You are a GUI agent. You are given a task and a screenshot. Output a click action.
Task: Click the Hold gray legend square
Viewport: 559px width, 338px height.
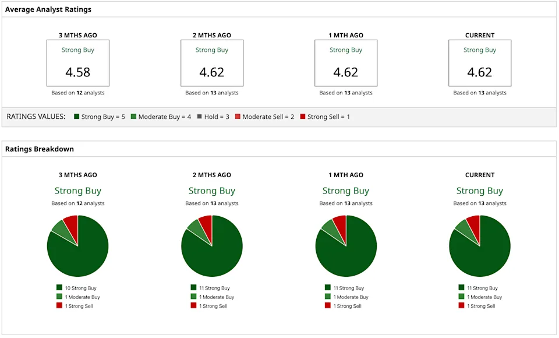[199, 117]
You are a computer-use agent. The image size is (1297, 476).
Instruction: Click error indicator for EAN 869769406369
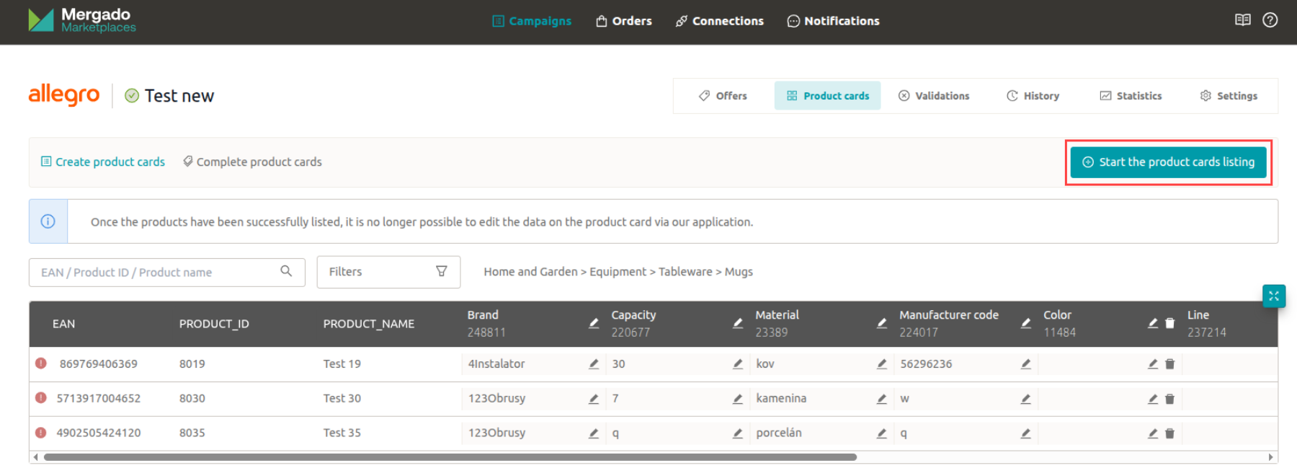tap(41, 363)
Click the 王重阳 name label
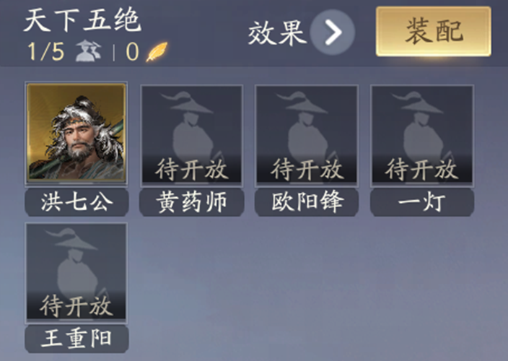 point(76,339)
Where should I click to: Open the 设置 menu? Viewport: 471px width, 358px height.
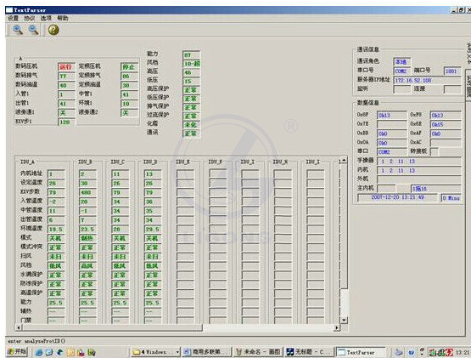[x=14, y=19]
-------
▸ Problem statement: Starting at the line with "You are a computer-use", reproduce exactly each line through the end of the entries, including the first and the last, and skip the pictures.

▸ Result for this task:
You are a computer-use agent. The image size is (1297, 476).
Instruction: Click error indicator for EAN 869769406369
tap(41, 363)
Click the 王重阳 name label
 point(76,339)
Where should I click to: Open the 设置 menu? Viewport: 471px width, 358px height.
[x=14, y=19]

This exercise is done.